Data records |
[Start of Attachment]

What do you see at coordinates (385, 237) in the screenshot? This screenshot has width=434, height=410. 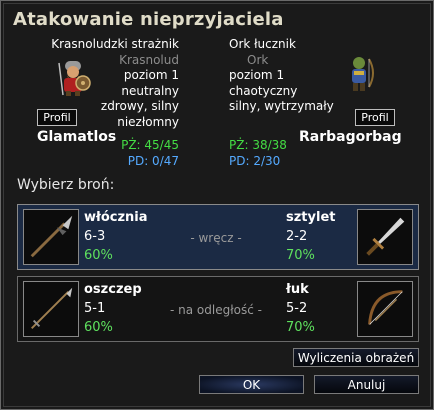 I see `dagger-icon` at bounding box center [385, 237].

[End of Attachment]
[Start of Attachment]

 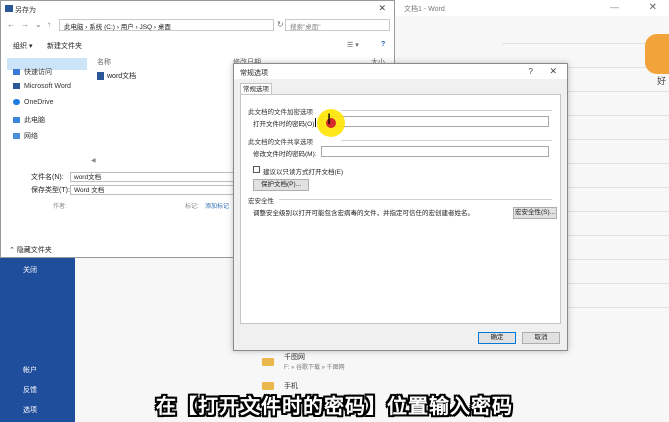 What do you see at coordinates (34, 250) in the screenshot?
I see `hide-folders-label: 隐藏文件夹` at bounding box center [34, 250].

[End of Attachment]
[Start of Attachment]

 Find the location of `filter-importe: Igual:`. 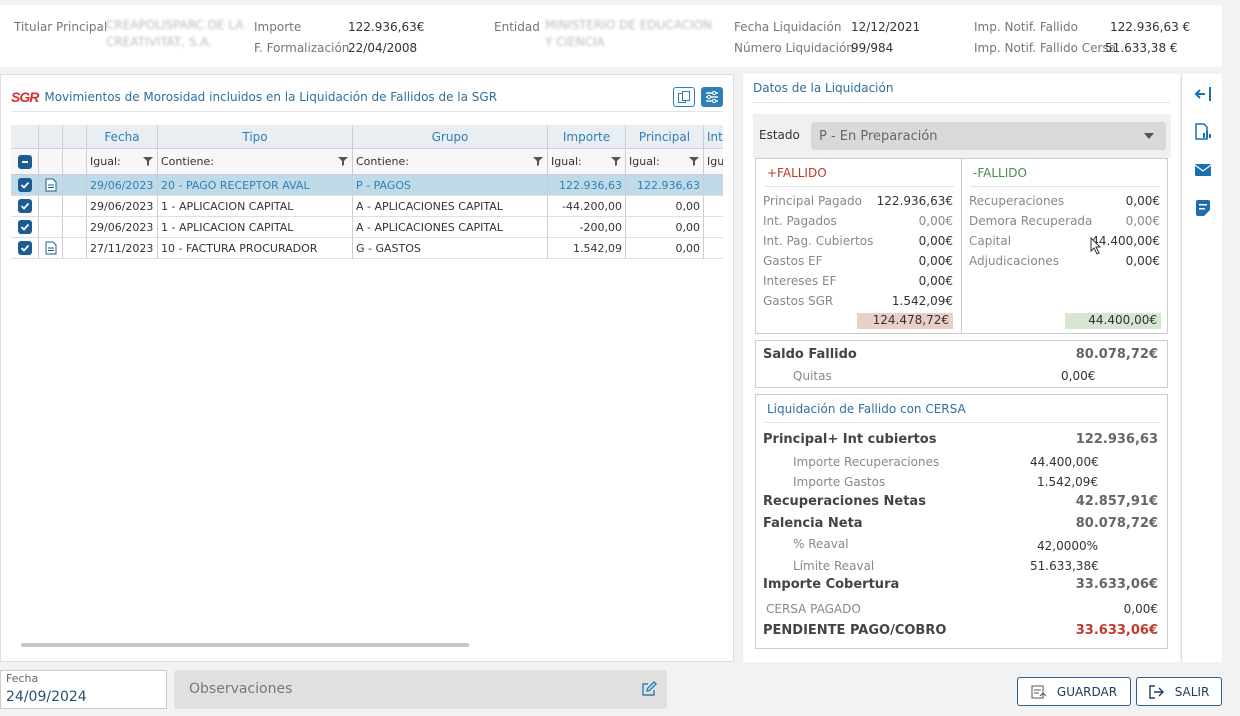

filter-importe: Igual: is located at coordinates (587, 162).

[End of Attachment]

What to work on |
Copy the listing word for word, from the line with "What do you see at coordinates (34, 250)" to the line with "center [34, 250].", and leave out the pictures.

Written response |
  What do you see at coordinates (34, 250) in the screenshot?
I see `hide-folders-label: 隐藏文件夹` at bounding box center [34, 250].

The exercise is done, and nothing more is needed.